AND A YEAR AFTER COVID HITS, MINNESOTA PUSHES VACCINATIONS FOR FOOD PROCESSING WORKERS.

WELCOME TO AGWEEK TV, I'M MICHELLE ROOK.

THE BIOFUELS INDUSTRY iS EXPRESSING DISAPPOINTMENT AFTER BEING LEFT OUT OF THE BIDEN ADMINISTRATION'S INFRASTRUCTURE PACKAGE.

THE ENERGY EMPHASIS IN THE BILL WAS ON ELECTRIC VEHICLES. KIRK LEEDS WITH THE IOWA SOYBEAN ASSOCIATION SAYS IT WAS A MISSED OPPORTUNITY BY THE WHITE HOUSE BECAUSE BIOFUELS, LIKE BIODIESEL, ARE A MORE READY SOLUTION TO CLIMATE CHANGE.

Kirk Leeds: There's a lot of conversations taking place with representatives in the House and certainly our Senators across the Midwest about how do we add to the proposed package more funding for biofuels, ethanol, biodiesel certainly.

LEEDS THINKS THERE WILL BE SOME IMPROVEMENT IN THE FINAL INFRASTRUCTURE BILL AS IT WORKS THROUGH THE LEGISLATIVE PROCESS IN WASHINGTON AND WITH INPUT FROM AG SECRETARY VILSACK. HE SAYS THEY HOPE THAT LEADS TO MORE INVESTMENT IN BIOFUELS IN THE PACKAGE.

PRESIDENT JOE BIDEN PLANS TO NOMINATE ROBERT BONNIE AS UNDER SECRETARY FOR FARM PRODUCTION AND CONSERVATION.

HE'S CURRENTLY USDA DEPUTY CHIEF OF STAFF AND A SENIOR CLIMATE ADVISOR. BONNIE WAS UNDER SECRETARY FOR NATURAL RESOURCES AND ENVIRONMENT OVERSEEING CONSERVATION PROGRAMS IN THE OBAMA ADMINISTRATION.

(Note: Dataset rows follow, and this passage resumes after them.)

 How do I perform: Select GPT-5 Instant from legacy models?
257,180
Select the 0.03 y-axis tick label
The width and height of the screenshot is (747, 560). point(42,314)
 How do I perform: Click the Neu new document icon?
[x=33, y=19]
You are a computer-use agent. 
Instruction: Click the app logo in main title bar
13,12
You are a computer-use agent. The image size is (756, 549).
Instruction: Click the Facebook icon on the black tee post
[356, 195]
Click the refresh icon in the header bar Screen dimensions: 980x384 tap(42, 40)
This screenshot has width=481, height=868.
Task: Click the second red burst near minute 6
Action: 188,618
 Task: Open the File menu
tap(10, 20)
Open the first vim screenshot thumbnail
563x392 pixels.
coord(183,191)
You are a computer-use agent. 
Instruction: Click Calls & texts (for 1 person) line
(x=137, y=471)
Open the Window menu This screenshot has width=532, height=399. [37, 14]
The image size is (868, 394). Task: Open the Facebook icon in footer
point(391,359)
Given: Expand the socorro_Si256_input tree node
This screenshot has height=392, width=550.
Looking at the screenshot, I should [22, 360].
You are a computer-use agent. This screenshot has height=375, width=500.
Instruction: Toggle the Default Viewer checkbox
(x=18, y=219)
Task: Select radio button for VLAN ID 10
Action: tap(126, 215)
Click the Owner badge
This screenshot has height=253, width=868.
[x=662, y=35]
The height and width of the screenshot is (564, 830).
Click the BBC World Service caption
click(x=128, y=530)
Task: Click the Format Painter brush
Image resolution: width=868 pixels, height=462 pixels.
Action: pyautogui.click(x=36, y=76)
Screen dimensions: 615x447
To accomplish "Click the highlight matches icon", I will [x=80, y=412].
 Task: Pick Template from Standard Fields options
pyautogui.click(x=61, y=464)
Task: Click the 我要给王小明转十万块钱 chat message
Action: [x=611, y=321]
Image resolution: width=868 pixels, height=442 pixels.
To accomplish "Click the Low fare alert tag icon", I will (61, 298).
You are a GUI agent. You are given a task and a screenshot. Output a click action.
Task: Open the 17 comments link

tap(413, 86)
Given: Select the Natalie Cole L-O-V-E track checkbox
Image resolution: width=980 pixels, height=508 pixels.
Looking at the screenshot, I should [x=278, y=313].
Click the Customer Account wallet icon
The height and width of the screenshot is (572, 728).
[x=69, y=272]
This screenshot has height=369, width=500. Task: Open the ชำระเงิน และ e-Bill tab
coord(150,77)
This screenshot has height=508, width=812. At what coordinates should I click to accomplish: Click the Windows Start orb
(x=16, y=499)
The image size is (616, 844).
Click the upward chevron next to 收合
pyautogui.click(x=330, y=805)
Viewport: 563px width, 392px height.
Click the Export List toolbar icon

WASHINGTON INSIDERS SAY HE UNDERSTANDS THE NEED FOR A PRACTICAL CLIMATE CHANGE SOLUTION FOR AGRICULTURE.

DESPITE THE CONTINUED COLD WEATHER IN THE WESTERN CORN BELT, FARMERS DID GET SOME CORN PLANTED LAST WEEK.

ALL THE STATES IN OUR REGION WERE IN SINGLE DIGITS FOR PROGRESS BUT CLOSE TO FIVE YEAR AVERAGES, EVEN A LITTLE AHEAD IN NORTH DAKOTA. PROGRESS IS ACTUALLY AHEAD OF LAST YEAR. NATIONALLY CORN PLANTING IS RUNNING AT NORMAL PACE AS WELL.

HOWEVER, SPRING WHEAT PLANTING IS AHEAD OF AVERAGE NATIONALLY AND WELL AHEAD IN STATES LIKE SOUTH DAKOTA, DESPITE SOME RAIN AND SNOW IN THE REGION DURING THE WEEK.

SUGARBEET GROWERS ARE GETTING ANXIOUS TO GET OUT IN THE FIELD, SINCE EARLIER PLANTING WILL MAKE A BIG DIFFERENCE IN THE YIELDS THEY GET THIS FALL.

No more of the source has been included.